Tigard voters have thrown a spoke in the wheel of a possible new light-rail line through Southwest Portland to Tualatin.

Unofficial tallies from Tuesday's special election show Tigard voters passed a ballot initiative requiring public approval for any light rail or bus rapid transit project through the city.

The initiative has passed by 5,066 votes to 4,846 votes—a margin of 220 ballots—with all precincts reporting.

That vote, a victory for suburban light-rail opponents, effectively blocks regional government Metro from creating a Southwest Corridor High Capacity Transit line along Barbur Boulevard—a project that could cost as much as $1.6 billion and include drilling a second train tunnel through the West Hills under Oregon Health & Sciences University.

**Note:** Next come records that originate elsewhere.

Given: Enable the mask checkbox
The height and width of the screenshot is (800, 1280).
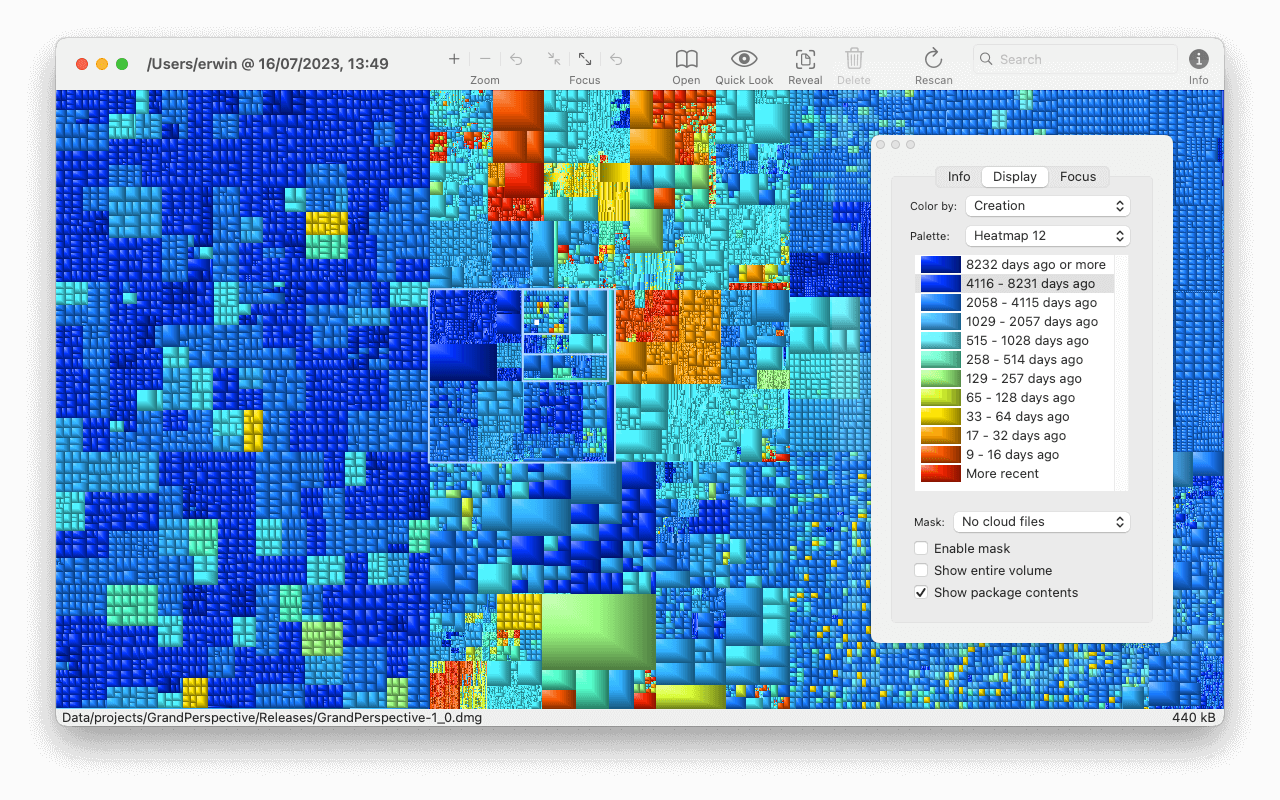Looking at the screenshot, I should click(921, 548).
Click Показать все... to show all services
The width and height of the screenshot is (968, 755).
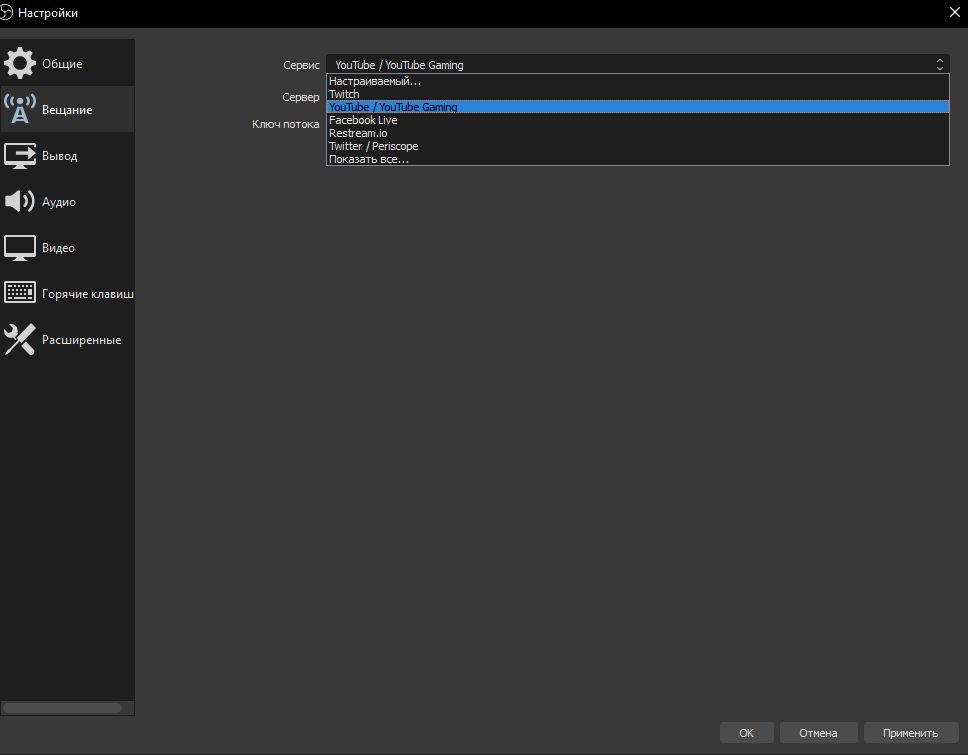tap(369, 159)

That plan is crucial to Portland officials. Mayor Charlie Hales and City Commissioner Steve Novick both made fundraising phone calls to fight the ballot initiative.

"Do I have a dog in the fight? I've got a poodle, a schnauzer and a Great Dane," Novick told WW last month. "We can't have a rational transportation system that's not regional."

Metro is already asking Portland to contribute funds to study the environmental impacts of that rail or bus line. The effect's of Tuesday's vote on that study—and its funding—still aren't clear.

"We're all trying to figure that out," Novick now tells WW. "I need to have conversations with our regional partners—mayors (including [Tigard] Mayor Cook), Washington County, Metro, TriMet—about this before I do any elaborating."

Hales' office declined comment today on the Tigard election results, citing Wednesday's police shooting and Friday's "State of the City" address as more pressing matters.